Bab 2

Zira mengembangkan senyumnya ketika melihat pria yang berada di dalam mobil yang parkir tepat di sebelah mobilnya. Tadi sepulang dari apartemen Rio awalnya Zira ingin pergi ke club, namun di pertengahan jalan Zira merasakan haus, lalu dia membelokkan mobilnya ke minimarket, namun siapa yang mengira kalu dirinya memarkirkan mobilnya di samping mobil milik pria cinta pertamanya, dan kebetulan pria itu ada di dalam mobilnya.

''Kak Zico nunggu siapa?'' gumamnya terus menatap ke arah mobil Zico,karna kebetulan Zico membuka jendela kaca mobilnya, membuat Zira sangat mudah untuk menatap wajah tampan Zico tanpa di sadari oleh si empunya.

Zira meremas kuat setir kemudinya, ketika melihat wanita yang berusia dua tahun lebih tua darinya, keluar dari dalam minimarket dengan tangannya menenteng kresek putih berlogo minimarket. Zira terus menatap wajah ceria wanita itu yang tak lain adalah kakanya Zahra, yang masuk ke dalam mobil milik Zico.

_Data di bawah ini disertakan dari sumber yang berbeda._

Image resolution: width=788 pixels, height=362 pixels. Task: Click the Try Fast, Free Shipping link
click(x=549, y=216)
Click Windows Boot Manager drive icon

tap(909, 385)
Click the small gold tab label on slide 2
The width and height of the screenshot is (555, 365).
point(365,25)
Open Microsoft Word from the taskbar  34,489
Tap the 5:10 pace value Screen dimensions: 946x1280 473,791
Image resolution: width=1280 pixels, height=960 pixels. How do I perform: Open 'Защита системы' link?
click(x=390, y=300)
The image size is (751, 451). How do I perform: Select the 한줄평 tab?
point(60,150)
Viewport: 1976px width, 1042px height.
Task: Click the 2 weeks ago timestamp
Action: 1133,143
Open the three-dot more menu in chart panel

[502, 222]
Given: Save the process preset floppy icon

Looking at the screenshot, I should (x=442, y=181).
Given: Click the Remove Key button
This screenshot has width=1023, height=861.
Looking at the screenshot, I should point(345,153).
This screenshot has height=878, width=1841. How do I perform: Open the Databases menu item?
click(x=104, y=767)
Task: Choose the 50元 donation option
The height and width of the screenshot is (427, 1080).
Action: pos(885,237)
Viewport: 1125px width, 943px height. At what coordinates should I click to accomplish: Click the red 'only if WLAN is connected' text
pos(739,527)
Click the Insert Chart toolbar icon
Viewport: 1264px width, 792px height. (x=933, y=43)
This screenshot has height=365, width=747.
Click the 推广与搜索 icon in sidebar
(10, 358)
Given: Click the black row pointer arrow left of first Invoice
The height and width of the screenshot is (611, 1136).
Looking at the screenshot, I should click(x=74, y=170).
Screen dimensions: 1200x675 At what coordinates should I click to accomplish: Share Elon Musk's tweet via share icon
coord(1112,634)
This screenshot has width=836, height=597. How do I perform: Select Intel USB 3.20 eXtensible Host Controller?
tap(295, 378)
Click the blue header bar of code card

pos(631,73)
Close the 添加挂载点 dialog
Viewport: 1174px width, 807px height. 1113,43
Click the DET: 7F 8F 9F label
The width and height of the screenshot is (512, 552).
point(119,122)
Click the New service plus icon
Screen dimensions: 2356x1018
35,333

Merasakan emosinya yang memuncak, Zira segera menghidupkan kembali mesin mobilnya, lalu memundurkan mobilnya ke bahu jalan, dan segera meninggalkan lokasi minimarket, bahkan Zira melajukan mobilnya dengan kecepatan tinggi, karna terlalu emosi Zira sampai melupakan rasa haus yang menderanya.

Sedangkan Zico merasa aneh dengan mobil yang tadi sempat parkir di samping mobilnya, karna dia sama sekali tidak melihat seseorang keluar dari dalam mobil itu sejak pertama datang, dan sampai mobil itu kembali meninggalkan mini market, aneh itu lah yang ada di pikiran Zico.

''Kak Zico, ada apa?'' Zahra merasa aneh melihat Zico yang memperhatikan mobil yang baru saja pergi dari minimarket.

''Tidak ada'' sahut Zico lalu menghidupkan mesin mobilnya, dan meninggalkan area minimarket.

''Kau ada masalah apa lagi'' ujar pria yang bekerja sebagai bartender di club ternama di pusat kota, dia seakan akan hafal pada wanita di depannya, ketika sedang emosi dia akan mendatangi bar tempatnya bekerja untuk melampiaskan emosinya dengan meneguk bir sampai mabuk.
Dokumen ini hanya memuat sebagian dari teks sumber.